> WHAT IS BEING ASKED
In the data below, copy out word for word the stretch from the line containing "Task: Click the Compartilhar share arrow icon" through the line containing "tap(789, 726)", including both of those lines.

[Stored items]
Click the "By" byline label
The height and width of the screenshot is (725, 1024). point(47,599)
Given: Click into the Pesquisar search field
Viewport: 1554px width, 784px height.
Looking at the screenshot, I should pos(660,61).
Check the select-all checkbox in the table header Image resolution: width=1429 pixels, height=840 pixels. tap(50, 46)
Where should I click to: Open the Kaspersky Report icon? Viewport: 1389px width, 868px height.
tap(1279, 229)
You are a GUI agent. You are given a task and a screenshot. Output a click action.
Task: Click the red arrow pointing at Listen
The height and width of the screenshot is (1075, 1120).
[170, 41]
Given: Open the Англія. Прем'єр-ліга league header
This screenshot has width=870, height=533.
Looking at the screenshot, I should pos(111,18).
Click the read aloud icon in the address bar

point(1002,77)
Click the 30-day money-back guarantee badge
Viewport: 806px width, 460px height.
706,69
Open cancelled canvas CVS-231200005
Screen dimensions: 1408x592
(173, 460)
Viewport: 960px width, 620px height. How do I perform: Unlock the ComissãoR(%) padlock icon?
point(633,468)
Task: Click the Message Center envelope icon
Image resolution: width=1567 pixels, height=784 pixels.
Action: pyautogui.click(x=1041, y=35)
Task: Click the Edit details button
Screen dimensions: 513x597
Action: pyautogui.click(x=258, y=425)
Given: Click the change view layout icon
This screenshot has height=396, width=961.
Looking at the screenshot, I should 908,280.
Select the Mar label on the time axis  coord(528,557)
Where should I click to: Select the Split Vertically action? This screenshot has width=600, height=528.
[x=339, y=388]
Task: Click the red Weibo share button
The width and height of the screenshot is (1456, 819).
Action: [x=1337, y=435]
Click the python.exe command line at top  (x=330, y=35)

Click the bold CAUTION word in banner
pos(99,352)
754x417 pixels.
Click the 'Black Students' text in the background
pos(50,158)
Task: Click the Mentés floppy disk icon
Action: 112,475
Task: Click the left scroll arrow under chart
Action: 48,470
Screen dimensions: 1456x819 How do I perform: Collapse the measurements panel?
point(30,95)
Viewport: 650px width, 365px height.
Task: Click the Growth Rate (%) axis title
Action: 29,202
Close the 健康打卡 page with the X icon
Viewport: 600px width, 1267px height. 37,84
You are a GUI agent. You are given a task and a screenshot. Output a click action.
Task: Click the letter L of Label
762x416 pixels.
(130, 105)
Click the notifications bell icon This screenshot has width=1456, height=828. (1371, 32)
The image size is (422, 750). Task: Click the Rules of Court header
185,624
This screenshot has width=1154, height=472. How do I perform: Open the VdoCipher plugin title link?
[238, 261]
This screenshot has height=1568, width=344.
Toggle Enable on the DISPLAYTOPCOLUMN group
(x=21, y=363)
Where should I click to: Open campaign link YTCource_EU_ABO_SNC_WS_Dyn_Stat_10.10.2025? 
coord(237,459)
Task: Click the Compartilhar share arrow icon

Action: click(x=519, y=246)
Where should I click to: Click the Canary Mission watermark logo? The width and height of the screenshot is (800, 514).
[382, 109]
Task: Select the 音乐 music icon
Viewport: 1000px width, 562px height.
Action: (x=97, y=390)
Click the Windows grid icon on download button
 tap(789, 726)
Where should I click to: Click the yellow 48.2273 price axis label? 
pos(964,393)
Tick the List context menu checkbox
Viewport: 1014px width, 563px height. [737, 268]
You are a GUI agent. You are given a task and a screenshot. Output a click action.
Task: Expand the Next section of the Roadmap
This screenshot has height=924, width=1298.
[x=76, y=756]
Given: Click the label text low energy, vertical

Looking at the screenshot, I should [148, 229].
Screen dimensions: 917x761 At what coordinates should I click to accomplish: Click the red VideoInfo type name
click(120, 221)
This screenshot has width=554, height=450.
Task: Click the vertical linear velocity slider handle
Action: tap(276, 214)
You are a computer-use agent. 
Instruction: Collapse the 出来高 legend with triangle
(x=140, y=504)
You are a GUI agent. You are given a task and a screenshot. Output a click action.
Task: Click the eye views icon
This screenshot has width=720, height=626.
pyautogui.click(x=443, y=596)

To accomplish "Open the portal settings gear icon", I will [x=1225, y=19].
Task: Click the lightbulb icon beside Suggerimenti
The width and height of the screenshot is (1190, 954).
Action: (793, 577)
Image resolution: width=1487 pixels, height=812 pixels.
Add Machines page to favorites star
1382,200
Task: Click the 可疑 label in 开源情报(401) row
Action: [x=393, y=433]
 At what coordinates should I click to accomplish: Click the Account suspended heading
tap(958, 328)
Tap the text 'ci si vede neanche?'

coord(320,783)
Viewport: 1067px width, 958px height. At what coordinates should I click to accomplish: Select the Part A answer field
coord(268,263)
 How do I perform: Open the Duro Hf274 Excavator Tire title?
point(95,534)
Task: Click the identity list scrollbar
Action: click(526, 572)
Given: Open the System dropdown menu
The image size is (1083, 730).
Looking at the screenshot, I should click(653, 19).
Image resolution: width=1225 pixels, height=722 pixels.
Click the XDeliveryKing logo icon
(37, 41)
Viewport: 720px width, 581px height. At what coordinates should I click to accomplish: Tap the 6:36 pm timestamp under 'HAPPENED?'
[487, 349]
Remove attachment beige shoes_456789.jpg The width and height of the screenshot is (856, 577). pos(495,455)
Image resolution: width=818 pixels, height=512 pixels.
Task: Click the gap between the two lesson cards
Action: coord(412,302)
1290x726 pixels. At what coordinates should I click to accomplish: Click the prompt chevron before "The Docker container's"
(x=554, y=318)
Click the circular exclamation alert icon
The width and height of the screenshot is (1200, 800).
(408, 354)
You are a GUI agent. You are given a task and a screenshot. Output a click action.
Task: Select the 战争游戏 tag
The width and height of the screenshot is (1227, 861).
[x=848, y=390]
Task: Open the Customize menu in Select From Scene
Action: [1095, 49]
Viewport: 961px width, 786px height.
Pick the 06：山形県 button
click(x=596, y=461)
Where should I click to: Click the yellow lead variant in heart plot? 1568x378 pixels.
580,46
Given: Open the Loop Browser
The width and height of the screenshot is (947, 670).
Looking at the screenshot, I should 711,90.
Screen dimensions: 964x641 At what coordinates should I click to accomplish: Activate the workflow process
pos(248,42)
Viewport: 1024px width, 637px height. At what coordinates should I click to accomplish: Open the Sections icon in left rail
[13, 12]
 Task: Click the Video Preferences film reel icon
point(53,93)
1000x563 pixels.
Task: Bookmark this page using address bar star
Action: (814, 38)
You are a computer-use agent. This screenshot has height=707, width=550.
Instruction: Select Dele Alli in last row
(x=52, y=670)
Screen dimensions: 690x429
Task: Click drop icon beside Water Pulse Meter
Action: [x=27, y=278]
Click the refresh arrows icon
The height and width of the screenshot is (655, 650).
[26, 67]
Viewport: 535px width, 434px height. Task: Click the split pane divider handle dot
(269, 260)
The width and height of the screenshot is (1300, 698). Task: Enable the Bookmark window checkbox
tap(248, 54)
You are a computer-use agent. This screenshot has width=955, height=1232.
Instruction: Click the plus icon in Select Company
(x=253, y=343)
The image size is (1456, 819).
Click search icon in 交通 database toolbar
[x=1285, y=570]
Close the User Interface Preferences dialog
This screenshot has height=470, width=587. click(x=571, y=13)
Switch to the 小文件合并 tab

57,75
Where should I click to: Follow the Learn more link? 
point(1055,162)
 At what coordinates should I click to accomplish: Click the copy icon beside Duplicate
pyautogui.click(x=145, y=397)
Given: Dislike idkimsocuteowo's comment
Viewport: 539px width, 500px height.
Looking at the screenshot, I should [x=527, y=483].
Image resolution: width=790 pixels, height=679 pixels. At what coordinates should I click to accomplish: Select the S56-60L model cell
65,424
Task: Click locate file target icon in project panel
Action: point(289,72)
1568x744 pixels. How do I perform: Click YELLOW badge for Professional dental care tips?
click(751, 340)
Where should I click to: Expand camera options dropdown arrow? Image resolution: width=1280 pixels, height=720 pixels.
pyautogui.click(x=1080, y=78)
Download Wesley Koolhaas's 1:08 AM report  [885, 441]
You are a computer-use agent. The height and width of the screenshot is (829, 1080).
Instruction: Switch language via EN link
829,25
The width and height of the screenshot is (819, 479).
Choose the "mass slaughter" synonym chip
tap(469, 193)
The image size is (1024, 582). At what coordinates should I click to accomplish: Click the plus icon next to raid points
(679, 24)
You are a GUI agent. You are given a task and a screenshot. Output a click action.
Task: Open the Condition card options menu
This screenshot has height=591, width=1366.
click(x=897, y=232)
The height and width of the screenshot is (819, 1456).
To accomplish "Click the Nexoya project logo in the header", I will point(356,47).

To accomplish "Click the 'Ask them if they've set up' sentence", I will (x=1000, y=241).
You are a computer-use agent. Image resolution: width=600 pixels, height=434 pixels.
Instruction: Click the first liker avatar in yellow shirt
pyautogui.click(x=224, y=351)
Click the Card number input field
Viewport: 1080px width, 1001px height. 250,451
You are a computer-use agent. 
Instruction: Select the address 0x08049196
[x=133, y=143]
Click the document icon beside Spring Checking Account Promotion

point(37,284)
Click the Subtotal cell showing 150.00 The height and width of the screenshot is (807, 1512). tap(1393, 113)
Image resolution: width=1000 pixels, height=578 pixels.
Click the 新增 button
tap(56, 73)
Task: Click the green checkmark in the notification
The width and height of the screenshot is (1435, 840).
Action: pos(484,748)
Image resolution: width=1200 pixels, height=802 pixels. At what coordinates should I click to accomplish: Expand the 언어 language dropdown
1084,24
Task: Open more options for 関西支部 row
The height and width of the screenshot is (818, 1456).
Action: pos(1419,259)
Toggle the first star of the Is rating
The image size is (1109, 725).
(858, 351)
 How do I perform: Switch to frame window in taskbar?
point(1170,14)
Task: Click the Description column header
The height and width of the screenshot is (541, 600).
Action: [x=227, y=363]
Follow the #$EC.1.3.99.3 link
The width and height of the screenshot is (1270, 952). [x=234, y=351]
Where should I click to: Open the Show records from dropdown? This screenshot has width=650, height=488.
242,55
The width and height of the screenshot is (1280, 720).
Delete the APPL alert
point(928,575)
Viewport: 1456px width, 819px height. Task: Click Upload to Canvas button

> RESPONSE TO THE TASK
Task: Click the Compartilhar share arrow icon

Action: click(x=519, y=246)
Where should I click to: Click the Canary Mission watermark logo? The width and height of the screenshot is (800, 514).
[382, 109]
Task: Select the 音乐 music icon
Viewport: 1000px width, 562px height.
Action: (x=97, y=390)
Click the Windows grid icon on download button
 tap(789, 726)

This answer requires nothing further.